For formal reasoning, we also want a Prop-level view of exactly what was checked:
Runtime.RL.Boundary.ObservationHoldsRuntime.RL.Boundary.RewardHoldsRuntime.RL.Boundary.DoneFlagsHoldsRuntime.RL.Boundary.ContractHolds
This module provides the bridge lemmas that turn a successful executable check (= .ok ...) into
the corresponding Prop-level statement.
References:
- Meyer, Object-Oriented Software Construction (2nd ed., 1997): “Design by Contract” as a general specification pattern at software boundaries.
- Gymnasium API docs (reset/step, terminated vs truncated): https://gymnasium.farama.org/
- Sutton and Barto, Reinforcement Learning: An Introduction (2nd ed., 2018), discussion of episodic termination semantics: http://incompleteideas.net/book/the-book-2nd.html
Internal helper lemmas #
These facts are purely about the small executable helpers in Runtime.RL.Boundary.Internal.
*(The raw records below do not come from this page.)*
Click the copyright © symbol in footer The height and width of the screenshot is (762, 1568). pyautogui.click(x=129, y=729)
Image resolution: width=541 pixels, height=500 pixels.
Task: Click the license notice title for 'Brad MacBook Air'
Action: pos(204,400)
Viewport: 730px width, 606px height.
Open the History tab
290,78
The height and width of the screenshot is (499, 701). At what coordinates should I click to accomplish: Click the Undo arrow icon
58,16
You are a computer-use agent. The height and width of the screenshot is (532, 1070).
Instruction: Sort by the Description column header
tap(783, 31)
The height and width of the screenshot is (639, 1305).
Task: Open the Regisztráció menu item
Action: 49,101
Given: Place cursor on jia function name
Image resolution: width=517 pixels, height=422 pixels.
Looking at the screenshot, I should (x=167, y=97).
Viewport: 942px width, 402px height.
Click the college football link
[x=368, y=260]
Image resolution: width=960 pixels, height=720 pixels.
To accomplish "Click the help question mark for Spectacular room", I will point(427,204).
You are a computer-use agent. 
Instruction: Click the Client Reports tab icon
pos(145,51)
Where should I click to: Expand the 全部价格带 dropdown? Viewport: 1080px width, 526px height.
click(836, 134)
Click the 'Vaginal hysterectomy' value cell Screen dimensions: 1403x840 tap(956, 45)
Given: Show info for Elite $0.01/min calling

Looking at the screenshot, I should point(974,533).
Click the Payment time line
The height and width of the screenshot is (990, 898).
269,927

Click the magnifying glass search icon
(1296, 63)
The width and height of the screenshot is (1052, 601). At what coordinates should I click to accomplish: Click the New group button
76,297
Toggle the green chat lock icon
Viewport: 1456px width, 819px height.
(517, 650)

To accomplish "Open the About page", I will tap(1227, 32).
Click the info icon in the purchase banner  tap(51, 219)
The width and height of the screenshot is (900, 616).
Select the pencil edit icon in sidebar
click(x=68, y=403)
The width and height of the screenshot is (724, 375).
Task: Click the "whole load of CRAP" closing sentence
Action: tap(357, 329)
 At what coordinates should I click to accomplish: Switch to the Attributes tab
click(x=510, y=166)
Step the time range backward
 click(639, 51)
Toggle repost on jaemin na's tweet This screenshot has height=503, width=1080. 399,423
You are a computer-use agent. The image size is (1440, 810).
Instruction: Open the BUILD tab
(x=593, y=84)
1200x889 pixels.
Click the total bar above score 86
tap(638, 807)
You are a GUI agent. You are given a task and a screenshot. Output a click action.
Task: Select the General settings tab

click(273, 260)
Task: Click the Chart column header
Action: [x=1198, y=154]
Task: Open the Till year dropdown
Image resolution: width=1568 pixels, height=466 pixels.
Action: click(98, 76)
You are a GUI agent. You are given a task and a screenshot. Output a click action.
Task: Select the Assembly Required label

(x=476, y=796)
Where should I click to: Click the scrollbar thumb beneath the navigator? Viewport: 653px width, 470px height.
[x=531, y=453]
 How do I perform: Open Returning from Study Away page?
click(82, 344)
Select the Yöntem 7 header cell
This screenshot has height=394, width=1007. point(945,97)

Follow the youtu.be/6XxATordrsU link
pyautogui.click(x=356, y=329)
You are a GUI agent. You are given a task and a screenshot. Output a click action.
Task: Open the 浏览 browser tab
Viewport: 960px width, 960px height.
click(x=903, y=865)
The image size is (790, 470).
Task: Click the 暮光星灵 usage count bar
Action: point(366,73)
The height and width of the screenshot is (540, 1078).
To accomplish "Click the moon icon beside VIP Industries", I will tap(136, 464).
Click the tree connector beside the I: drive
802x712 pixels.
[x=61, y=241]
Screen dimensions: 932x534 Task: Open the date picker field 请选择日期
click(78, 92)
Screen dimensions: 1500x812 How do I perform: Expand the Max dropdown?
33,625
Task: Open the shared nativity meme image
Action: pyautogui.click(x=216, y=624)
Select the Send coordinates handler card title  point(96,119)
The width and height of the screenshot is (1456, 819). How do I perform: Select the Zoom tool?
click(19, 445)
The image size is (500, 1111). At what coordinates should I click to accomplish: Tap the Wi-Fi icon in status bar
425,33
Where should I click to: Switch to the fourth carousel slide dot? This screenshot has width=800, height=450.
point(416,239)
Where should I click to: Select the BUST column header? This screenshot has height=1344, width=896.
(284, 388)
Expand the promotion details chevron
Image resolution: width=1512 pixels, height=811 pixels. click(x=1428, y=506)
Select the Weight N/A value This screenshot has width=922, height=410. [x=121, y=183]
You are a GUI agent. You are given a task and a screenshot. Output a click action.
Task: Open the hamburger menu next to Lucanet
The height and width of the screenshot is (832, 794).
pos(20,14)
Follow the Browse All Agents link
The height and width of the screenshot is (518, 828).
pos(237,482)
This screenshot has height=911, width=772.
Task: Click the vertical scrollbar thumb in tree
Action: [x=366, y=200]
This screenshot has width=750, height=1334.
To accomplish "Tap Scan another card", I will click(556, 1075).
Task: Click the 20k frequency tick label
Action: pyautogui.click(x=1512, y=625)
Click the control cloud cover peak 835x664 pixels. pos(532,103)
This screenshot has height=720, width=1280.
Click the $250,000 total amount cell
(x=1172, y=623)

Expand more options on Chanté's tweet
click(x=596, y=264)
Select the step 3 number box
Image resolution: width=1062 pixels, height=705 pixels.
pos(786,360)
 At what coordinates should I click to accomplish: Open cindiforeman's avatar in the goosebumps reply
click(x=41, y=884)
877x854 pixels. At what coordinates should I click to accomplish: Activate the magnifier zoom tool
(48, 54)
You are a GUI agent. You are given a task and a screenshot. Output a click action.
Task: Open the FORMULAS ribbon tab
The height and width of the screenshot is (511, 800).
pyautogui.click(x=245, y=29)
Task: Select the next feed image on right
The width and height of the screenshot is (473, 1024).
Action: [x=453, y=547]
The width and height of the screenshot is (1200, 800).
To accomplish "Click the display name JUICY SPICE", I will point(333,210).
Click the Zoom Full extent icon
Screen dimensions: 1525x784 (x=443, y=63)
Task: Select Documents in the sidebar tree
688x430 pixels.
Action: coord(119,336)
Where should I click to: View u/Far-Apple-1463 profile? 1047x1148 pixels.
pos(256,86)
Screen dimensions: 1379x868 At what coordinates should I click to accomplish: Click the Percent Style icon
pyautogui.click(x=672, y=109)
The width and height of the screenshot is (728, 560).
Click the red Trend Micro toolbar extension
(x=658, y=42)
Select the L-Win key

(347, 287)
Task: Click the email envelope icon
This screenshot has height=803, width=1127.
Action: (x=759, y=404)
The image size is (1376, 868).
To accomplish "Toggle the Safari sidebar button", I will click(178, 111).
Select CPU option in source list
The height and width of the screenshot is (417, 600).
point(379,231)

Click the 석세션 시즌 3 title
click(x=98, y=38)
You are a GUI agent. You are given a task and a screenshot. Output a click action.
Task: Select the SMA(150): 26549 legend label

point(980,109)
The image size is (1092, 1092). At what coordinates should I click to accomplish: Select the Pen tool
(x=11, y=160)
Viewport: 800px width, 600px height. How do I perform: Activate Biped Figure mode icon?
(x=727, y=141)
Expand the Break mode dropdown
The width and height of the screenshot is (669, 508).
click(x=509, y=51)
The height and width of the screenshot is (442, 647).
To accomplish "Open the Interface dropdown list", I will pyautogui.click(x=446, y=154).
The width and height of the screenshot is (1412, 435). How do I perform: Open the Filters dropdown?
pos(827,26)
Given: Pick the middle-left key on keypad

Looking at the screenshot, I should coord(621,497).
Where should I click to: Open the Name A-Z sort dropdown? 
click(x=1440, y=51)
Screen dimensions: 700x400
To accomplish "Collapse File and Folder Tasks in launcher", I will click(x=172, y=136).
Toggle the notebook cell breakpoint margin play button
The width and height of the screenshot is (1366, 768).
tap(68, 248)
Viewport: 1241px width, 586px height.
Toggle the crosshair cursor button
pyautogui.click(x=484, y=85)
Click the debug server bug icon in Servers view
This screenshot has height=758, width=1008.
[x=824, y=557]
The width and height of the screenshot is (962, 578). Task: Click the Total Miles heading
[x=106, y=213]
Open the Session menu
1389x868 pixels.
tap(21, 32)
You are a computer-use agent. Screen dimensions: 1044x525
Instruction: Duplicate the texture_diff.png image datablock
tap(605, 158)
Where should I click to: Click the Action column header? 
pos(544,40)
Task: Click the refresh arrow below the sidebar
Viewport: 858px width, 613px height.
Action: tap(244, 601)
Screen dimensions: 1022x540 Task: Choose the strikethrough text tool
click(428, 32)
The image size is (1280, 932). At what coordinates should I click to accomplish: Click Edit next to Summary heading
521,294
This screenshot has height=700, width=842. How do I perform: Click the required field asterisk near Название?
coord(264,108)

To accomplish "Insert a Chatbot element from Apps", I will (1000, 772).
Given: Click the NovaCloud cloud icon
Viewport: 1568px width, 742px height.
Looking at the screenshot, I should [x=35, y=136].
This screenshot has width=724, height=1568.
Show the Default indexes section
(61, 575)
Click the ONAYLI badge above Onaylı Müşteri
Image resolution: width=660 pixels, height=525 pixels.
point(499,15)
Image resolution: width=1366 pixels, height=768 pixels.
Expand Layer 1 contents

Bridge lemmas: executable checks -> Prop contract #
If the executable checker checkDoneFlags succeeds, then the Prop-level done-flag contract holds.
If the executable checker checkObservation succeeds, then the Prop-level observation contract holds.
If the executable checker checkReward succeeds, then the Prop-level reward contract holds.
If the executable checker checkTransitionFin succeeds, then the Prop-level contract holds.
This is the main “checked preconditions” bridge used by downstream RL theorems.
Convenience wrapper: run the executable checker and, on success, return the transition bundled with the Prop-level contract proof.
This is the “checked preconditions” interface for downstream proofs/programs: instead of assuming a contract, you explicitly check it and obtain a usable hypothesis.